You still have time to get a tale to me in time for the deadline. E-mail me at email@example.com or write to me at Keith Alan Ross, Richville MN 56576, or you may even phone me if you so choose, at 218-495-2195. If you are a procrastinator like yours truly, I understand, but time is running out. I promise to print all entries that I receive.
This summer, I was asked to make an appearance at the East Otter Tail County Fair by Jeanne Cannady, a board member of the Fergus Falls chapter of the Humane Society. East Otter Tail County needs a Humane Society shelter, and she is part of a grass roots movement to investigate the possibilities of establishing one. I feel that this is a very important issue for the folks in this area in that the only shelter for the necessities of the society is in Fergus Falls.
What exactly do they do? They find homes for abandoned pets and offer a place where displaced animals can be kept until their owners eventually find them. They also make sure that pets that are not slated for breeding are spayed or neutered in order to reduce a canine and feline population that is nearly out of control. If you want more information and want to get involved, you may call her at 218-495-3011.
Becker County's Humane Society is a beautifully run organization and the board members of that group should be proud. It is my vision that a shelter modeled after Becker County's be constructed. These organizations work because people like yourselves care and get involved in their communities.
I also conducted the Third Annual Smiling Pig Contest at this year's County Fair in East Otter Tail County that was held in Perham. Did I just hear you say 'Huh?'/ Yes, I did say "Smiling Pig" contest. Maybe I'll do a whole column on the origin of that contest and how it has evolved over the years. No, I haven't gone off my rocker... yet! I digress, though.
Betty Harlow, of Perham, was one of the volunteers I had the honor to sit with at the Humane Society booth. While I was signing books and listening to people's tales about their favorite pets, Betty told me about a pig named Petunia. (This must be the record for the longest segue in my columnist history).
Betty had a sow that had a real hard time with a litter of her piglets and only saved 1 out of 13 and that porker was named "Petunia." Well, the piglet grew into a great sow herself and was treated with lots of love and affection as she grew into adulthood. She bonded quite well with Betty and her husband Walter.
The day (or shall I say the midnight) of Petunia's litter came and she was very distressed with the onslaught of her impending labor. Petunia was quite upset and tried to communicate her fear to her human family. She went to the house and made her presence known; squealing incoherently in a way that let everybody know that it was her first litter.

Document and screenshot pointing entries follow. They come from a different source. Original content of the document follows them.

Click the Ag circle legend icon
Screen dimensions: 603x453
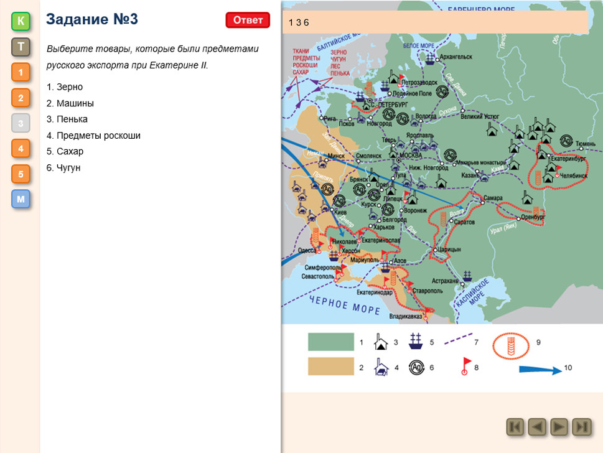pyautogui.click(x=416, y=368)
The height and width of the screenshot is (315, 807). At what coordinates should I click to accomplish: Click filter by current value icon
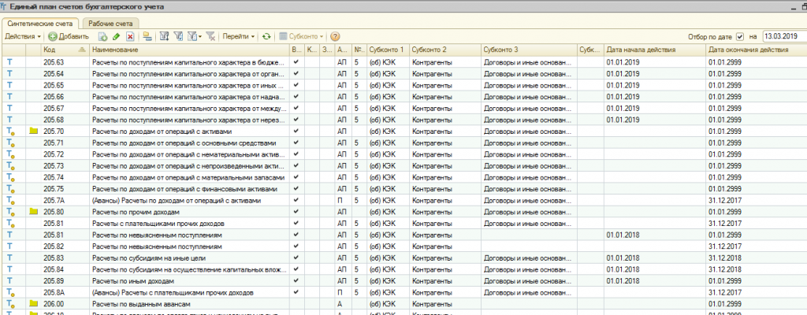178,36
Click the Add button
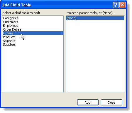This screenshot has height=113, width=132. point(88,103)
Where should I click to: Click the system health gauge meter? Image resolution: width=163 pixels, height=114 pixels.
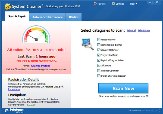[36, 36]
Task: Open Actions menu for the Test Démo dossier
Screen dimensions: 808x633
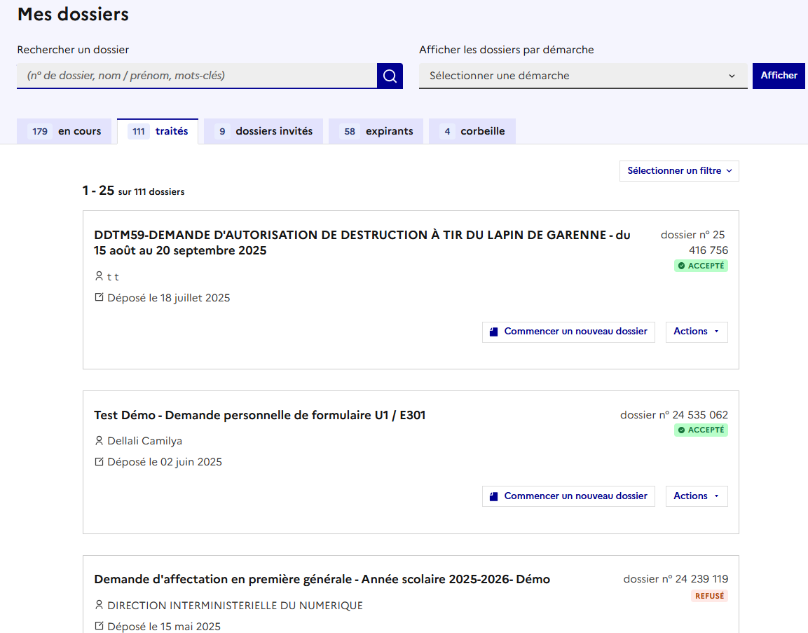Action: 696,496
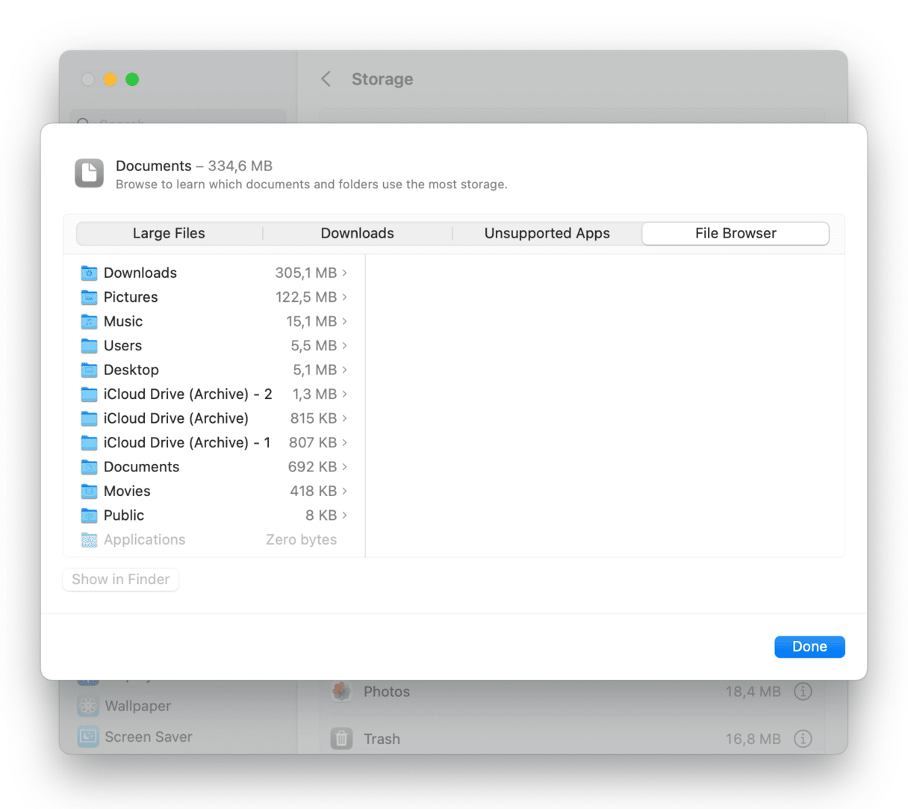The width and height of the screenshot is (908, 809).
Task: Expand the Users folder chevron
Action: (x=344, y=346)
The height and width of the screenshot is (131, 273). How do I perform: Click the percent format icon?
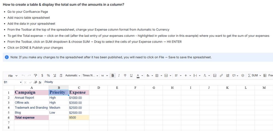pos(48,76)
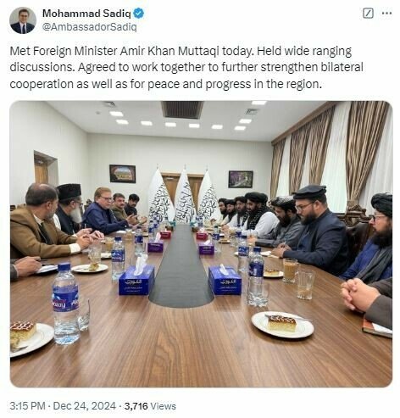
Task: Click the right framed picture near curtains
Action: tap(241, 179)
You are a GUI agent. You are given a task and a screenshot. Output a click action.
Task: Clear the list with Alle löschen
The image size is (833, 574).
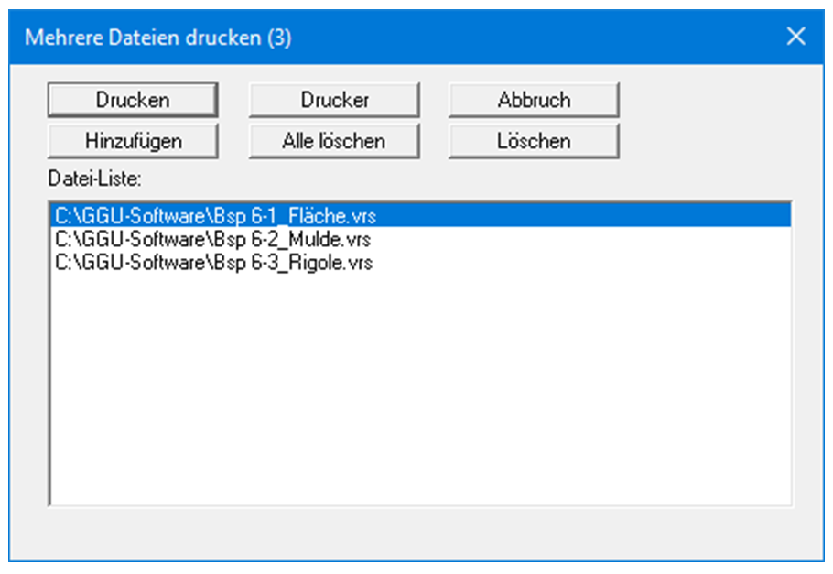(x=334, y=142)
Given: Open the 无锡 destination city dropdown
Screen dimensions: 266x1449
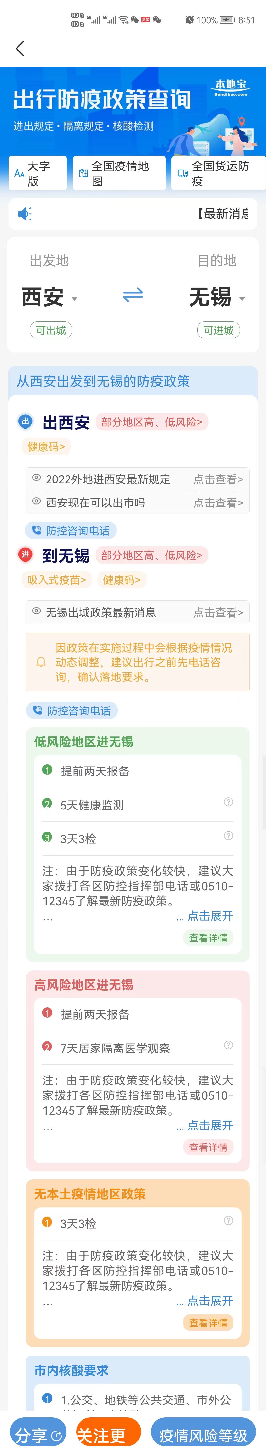Looking at the screenshot, I should pos(217,297).
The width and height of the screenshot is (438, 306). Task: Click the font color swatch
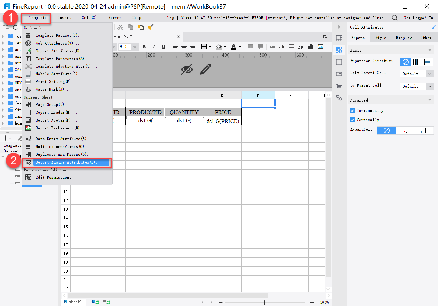[234, 47]
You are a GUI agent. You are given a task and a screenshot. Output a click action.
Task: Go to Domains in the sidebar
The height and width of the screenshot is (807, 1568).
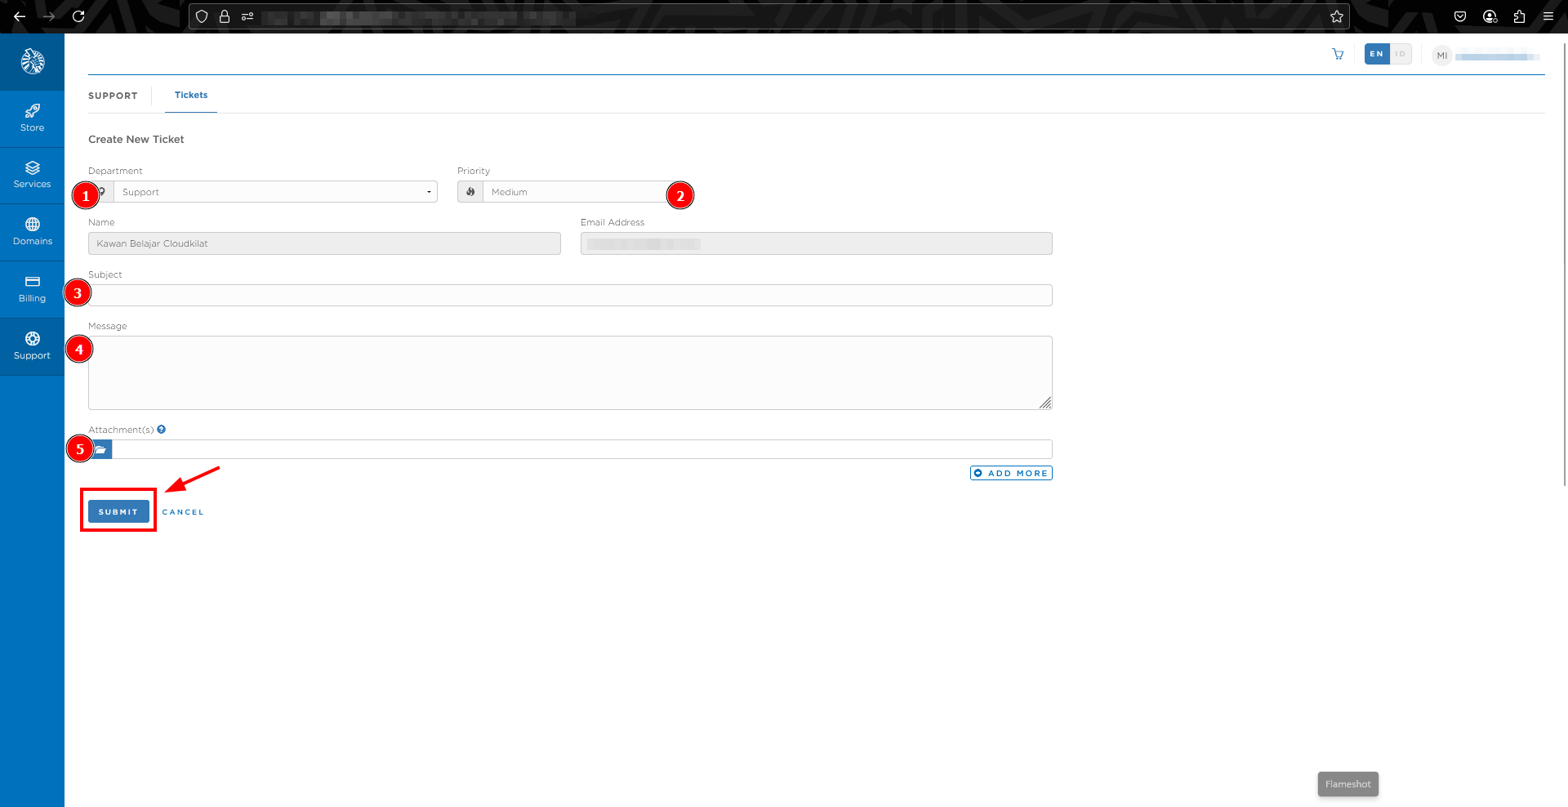pos(32,232)
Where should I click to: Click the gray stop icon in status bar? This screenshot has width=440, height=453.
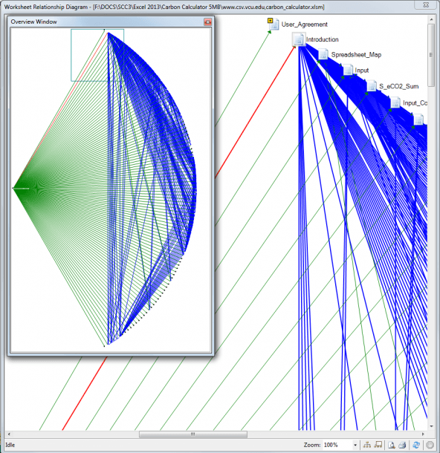[x=430, y=445]

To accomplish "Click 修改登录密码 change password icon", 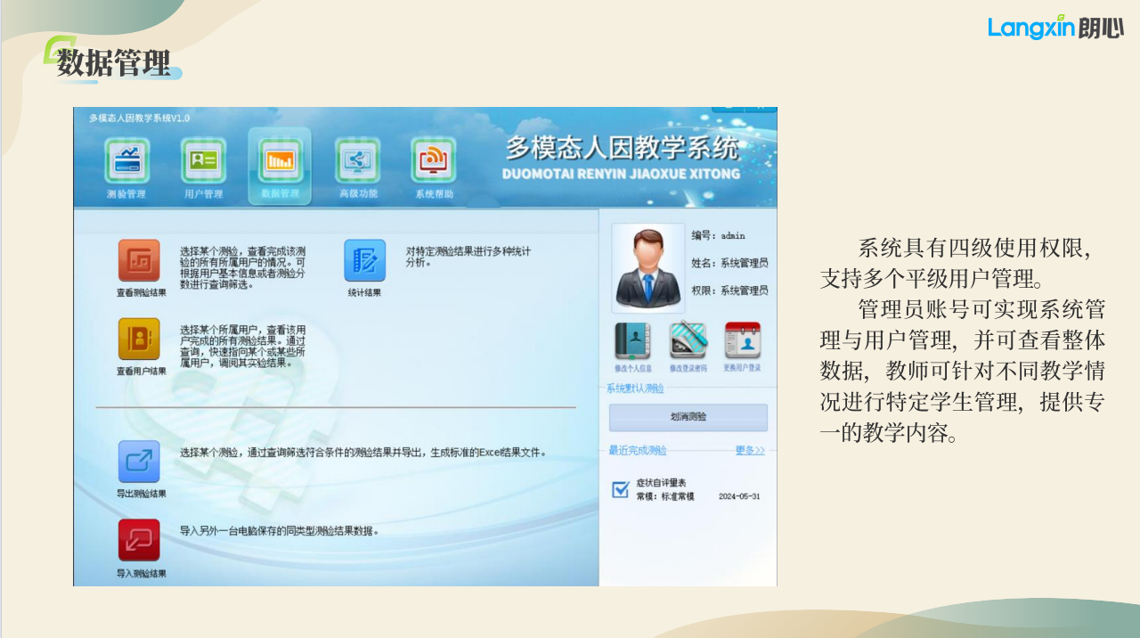I will 688,341.
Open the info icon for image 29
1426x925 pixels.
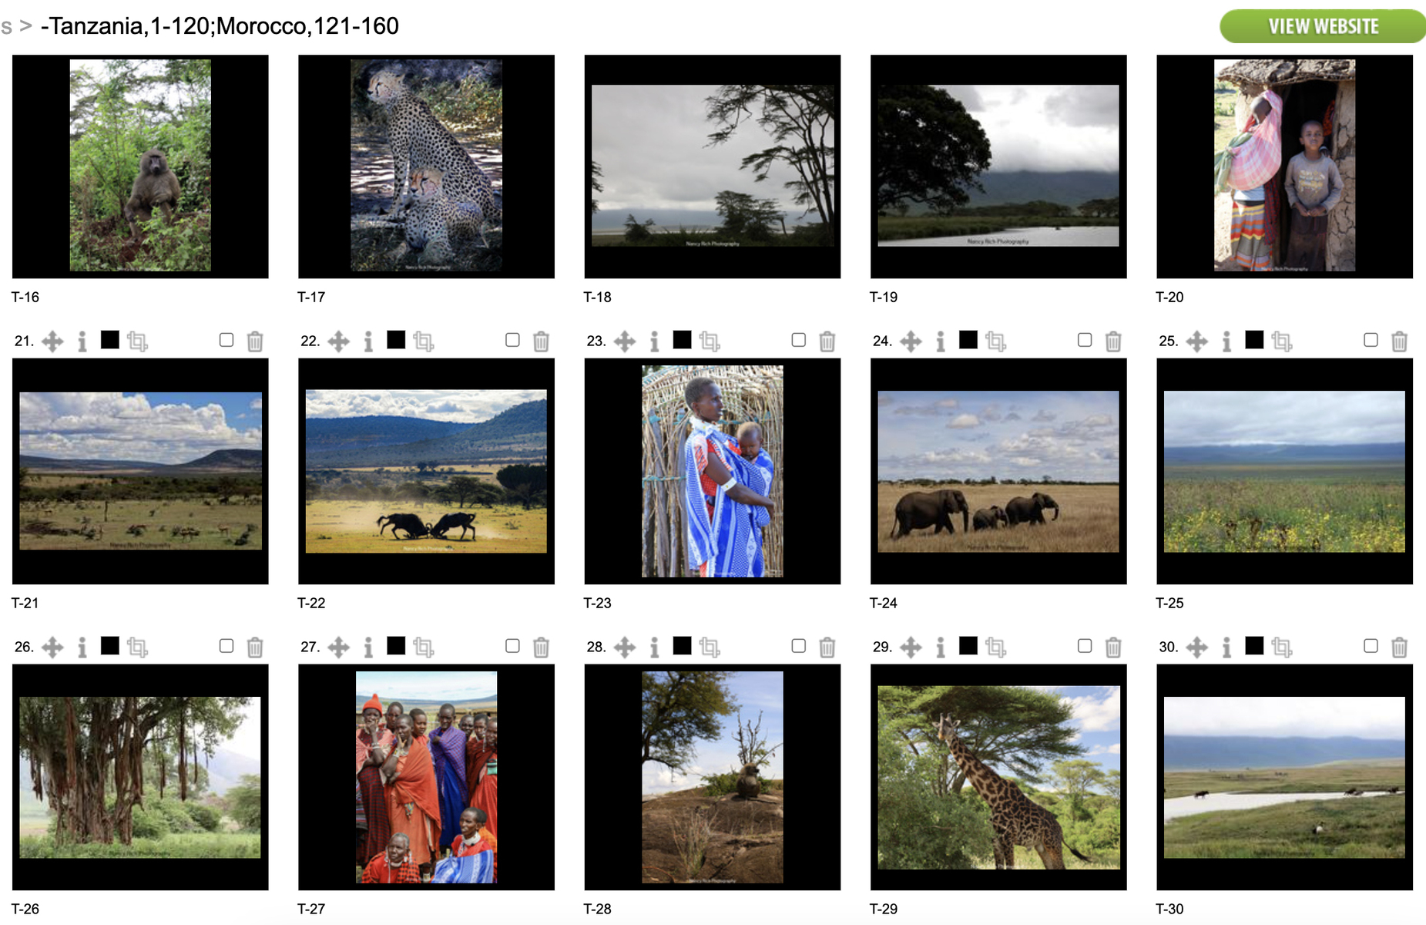point(941,647)
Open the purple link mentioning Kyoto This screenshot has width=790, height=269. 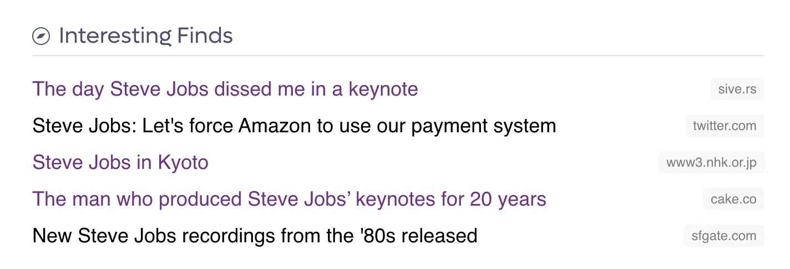[x=120, y=163]
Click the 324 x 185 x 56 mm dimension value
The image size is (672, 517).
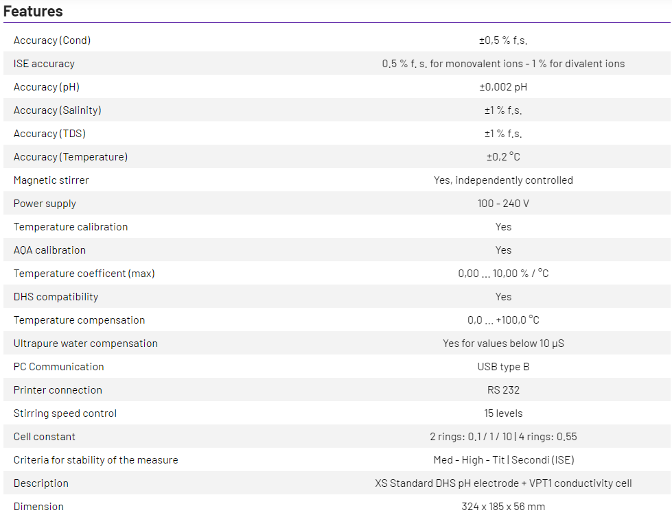pyautogui.click(x=503, y=507)

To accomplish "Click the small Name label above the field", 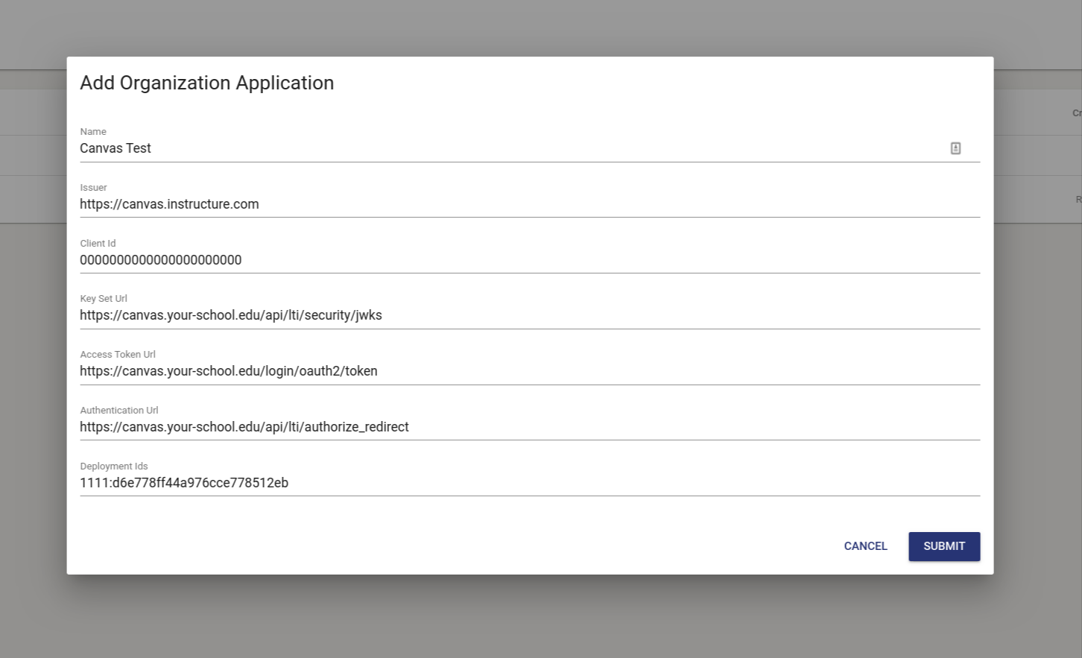I will click(93, 132).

Betty brought her back to the barn and placed her back in her stall and waited for the inevitable. Petunia waddled over (all 300 pounds of her) to Betty and placed her head in her lap and looked up at her with heartfelt, pathetic eyes. She delivered one piglet, then came back and repeated the same routine (head on lap) over and over again.
After a long night in the barn and 10 piglets later, Betty and her husband retired back to the sanctity of their home; very tired and extremely happy. Was it instinct that drove Petunia to her mistress's lap, or was it logic that appealed to her, knowing that she was safe in her mistress's company? Do you have a pig story to tell?
It doesn't matter which or what creatures we may be referring to, there seems to be something about the relationship between humans and animals that evokes a higher sense of perception that emanates from that bond. They are considered to be one of the smartest animals in the fragrant yard of a barn.